Le goût des Marseillais

J’ai toujours trouvé qu’il était difficile de parler de Marseille et de ses habitants. Très souvent, en effet, les observateurs tombent dans la caricature gentiment condescendante (ah, les sorties sur l’accent…), ou alors dans un angélisme de pacotille tout aussi réducteur (cosmopolitisme exemplaire, Gyptis et Protis, « melting-potes »…). Agacés par les clichés autant qu’ils s’y complaisent, les Marseillais versent eux-mêmes, parfois, dans le folklore ordinaire ou le chauvinisme simplet. Heureusement, certains d’entre eux parviennent à évoquer leur ville avec justesse sans pour autant oublier la galéjade, une façon de blaguer hâbleuse, facétieuse et typiquement locale.

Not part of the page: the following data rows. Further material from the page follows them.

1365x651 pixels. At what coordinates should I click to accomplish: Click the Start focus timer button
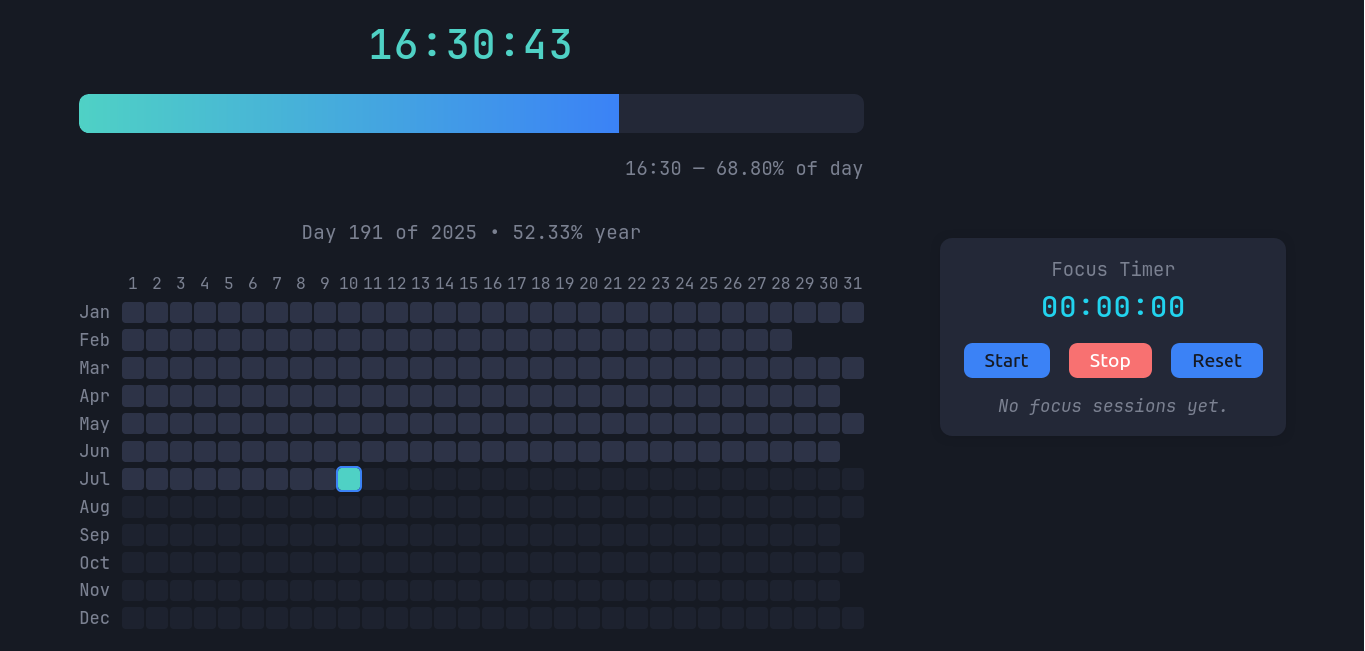1006,360
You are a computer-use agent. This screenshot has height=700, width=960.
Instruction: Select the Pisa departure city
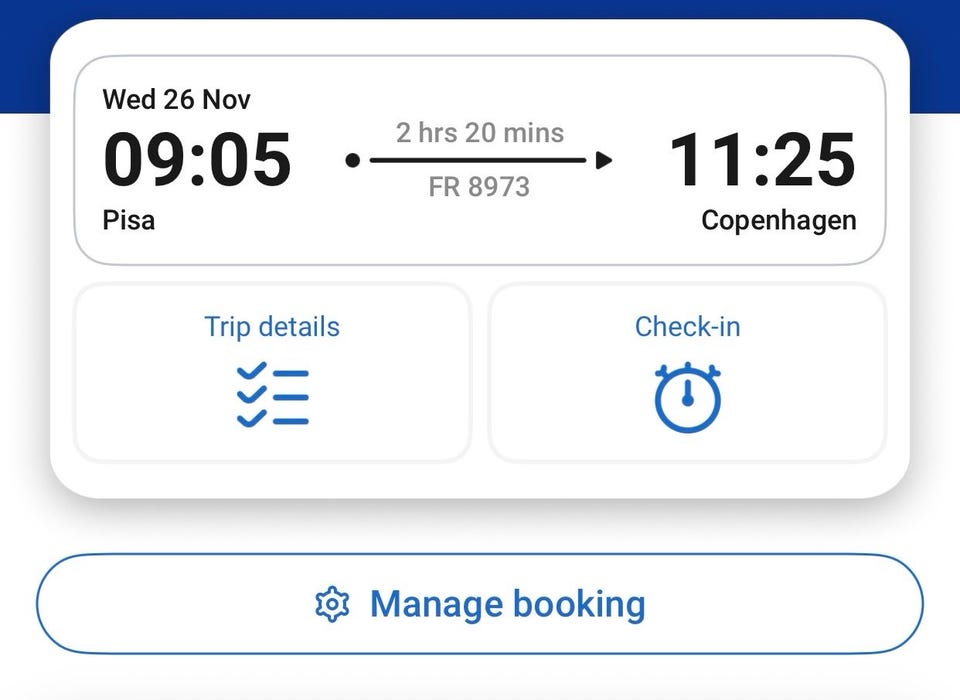(129, 220)
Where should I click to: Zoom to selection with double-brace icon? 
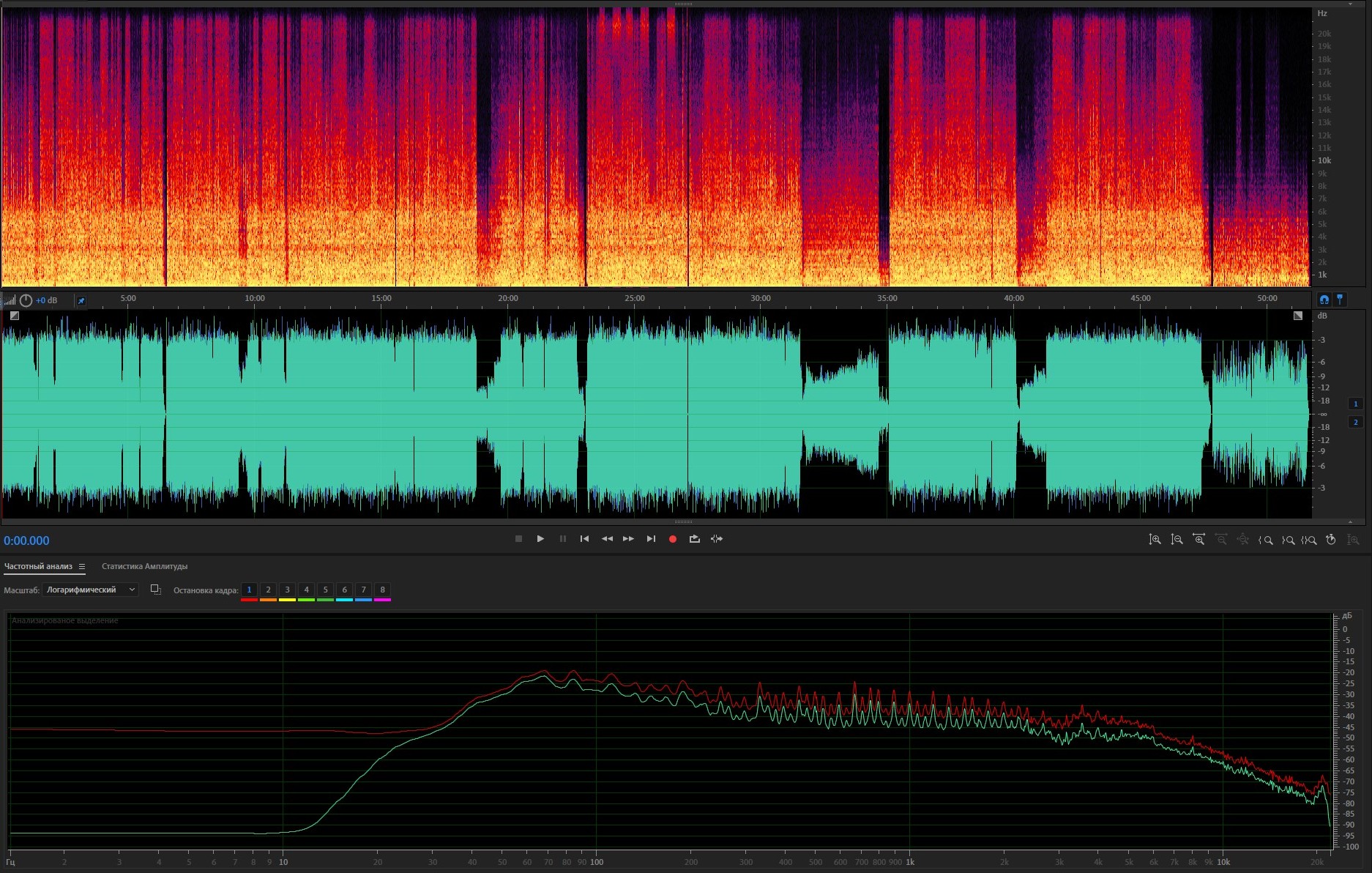click(x=1309, y=540)
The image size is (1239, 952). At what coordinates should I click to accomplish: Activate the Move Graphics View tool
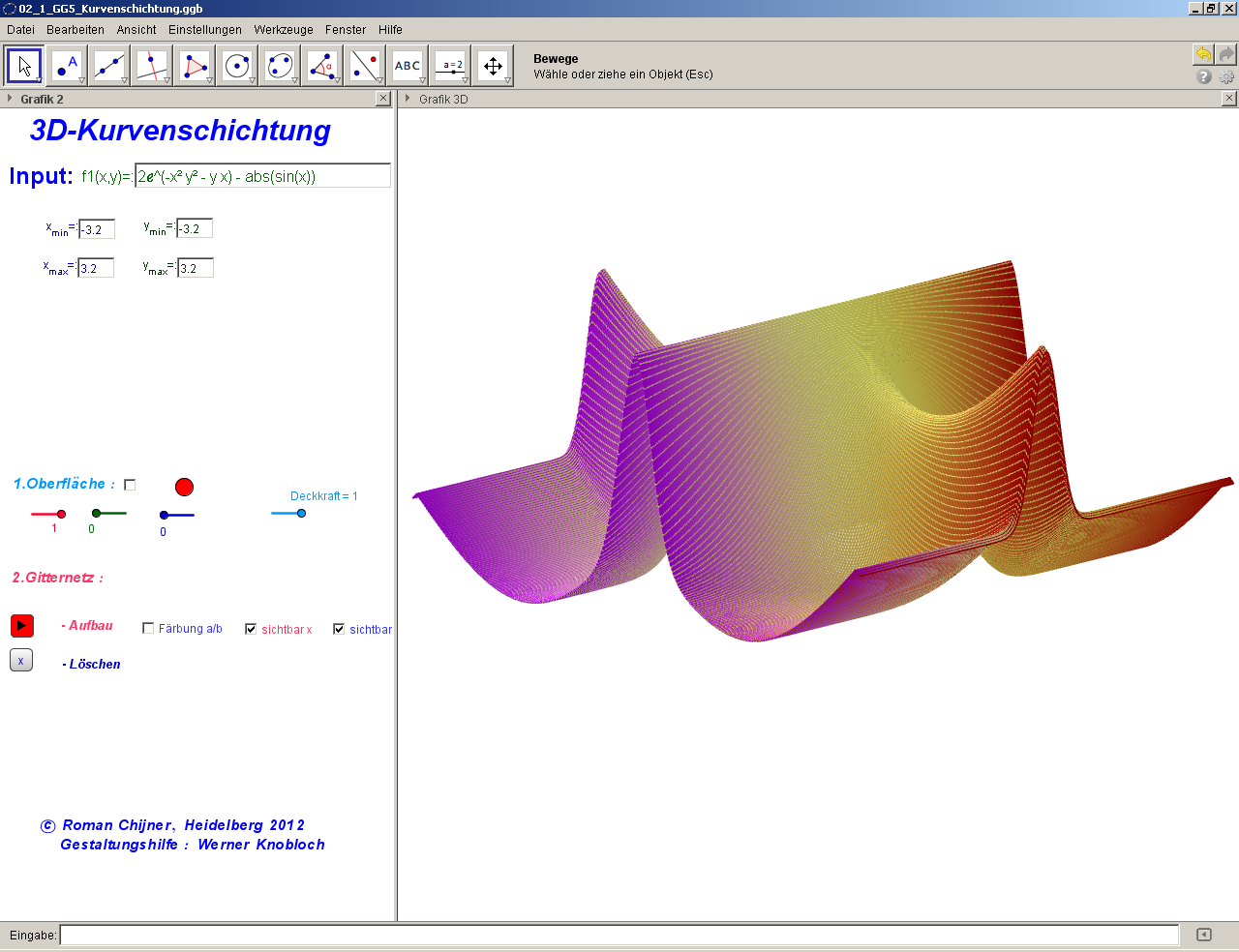click(x=493, y=66)
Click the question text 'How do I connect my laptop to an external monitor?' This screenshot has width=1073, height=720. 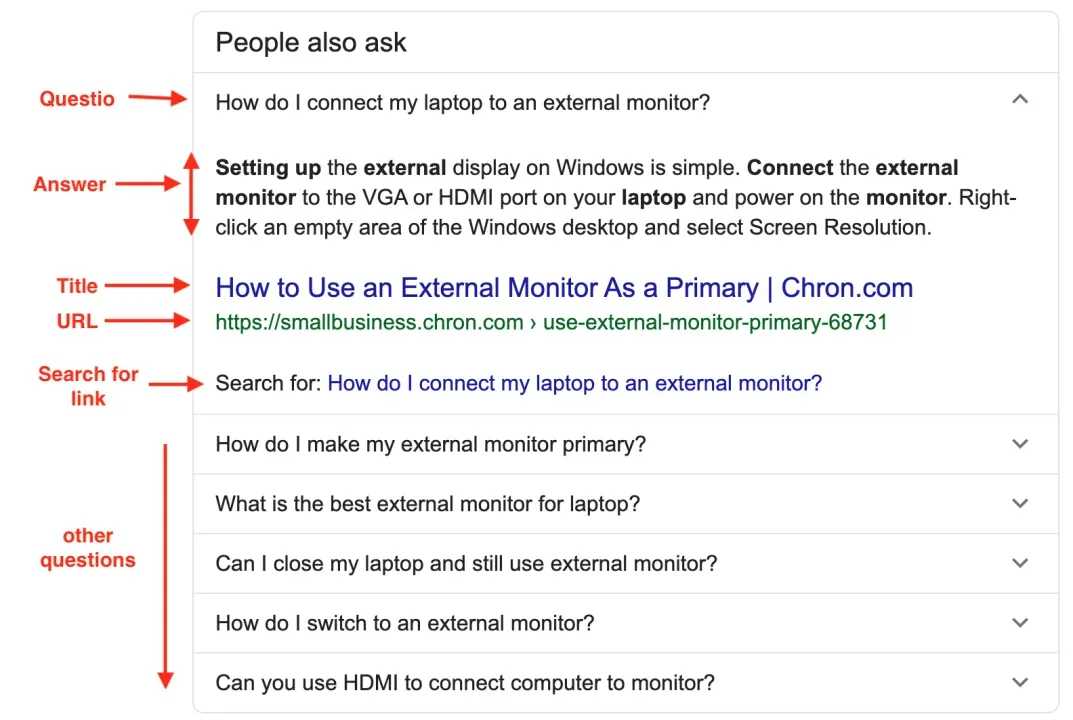coord(462,102)
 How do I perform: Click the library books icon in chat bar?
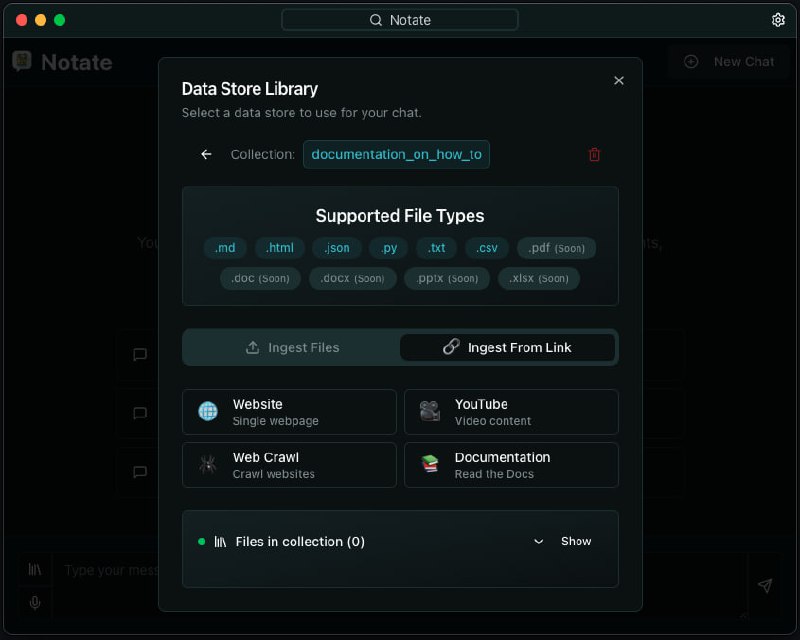(35, 569)
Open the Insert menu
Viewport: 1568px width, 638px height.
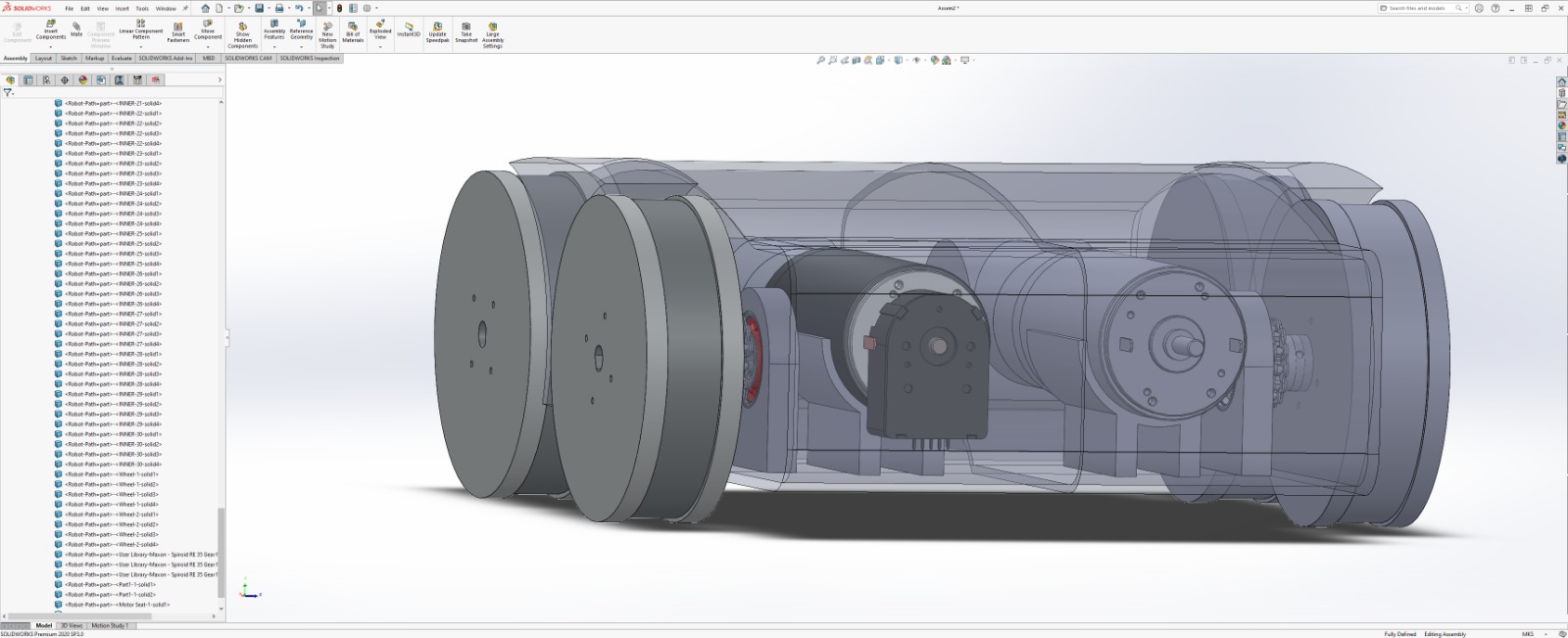coord(122,8)
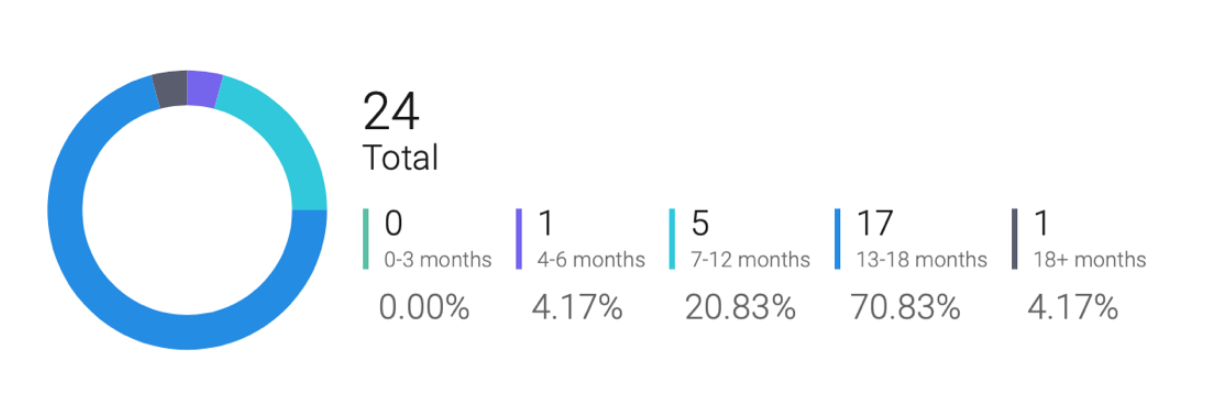Select the gray 18+ months color bar
The width and height of the screenshot is (1208, 406).
(x=1015, y=239)
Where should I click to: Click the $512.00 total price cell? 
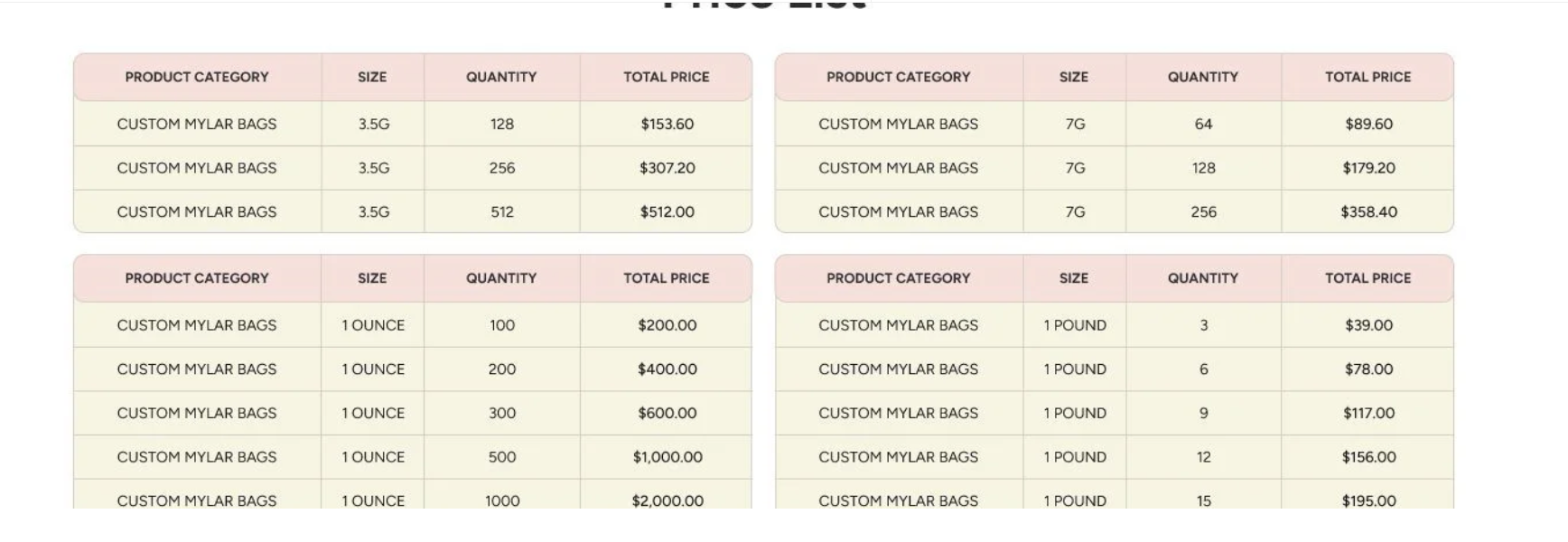667,212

C’est le cas de Frédéric Sailer, qui, dans le très beau Goût des Marseillais, évoque avec jubilation le patrimoine gourmand de la cité phocéenne. À travers une cinquantaine de produits ou recettes magnifiquement illustrés, il oscille entre observation anthropologique amusée (bière La Cagole, oursins dont on déguste les organes sexuels – si, si, filet garni du loto…), souvenirs d’enfance (Gambetta-limonade, Zan Haribo, oreillettes…) et traditions ensoleillées (pieds et paquets bien entendu, chichi et panisses de l’Estaque, alouettes sans tête, herbes de Provence du Père Blaize, ou encore tomates à la provençale qui prouvent, quand elles sont réussies, que « le bon n’est pas forcément l’ennemi du vilain »).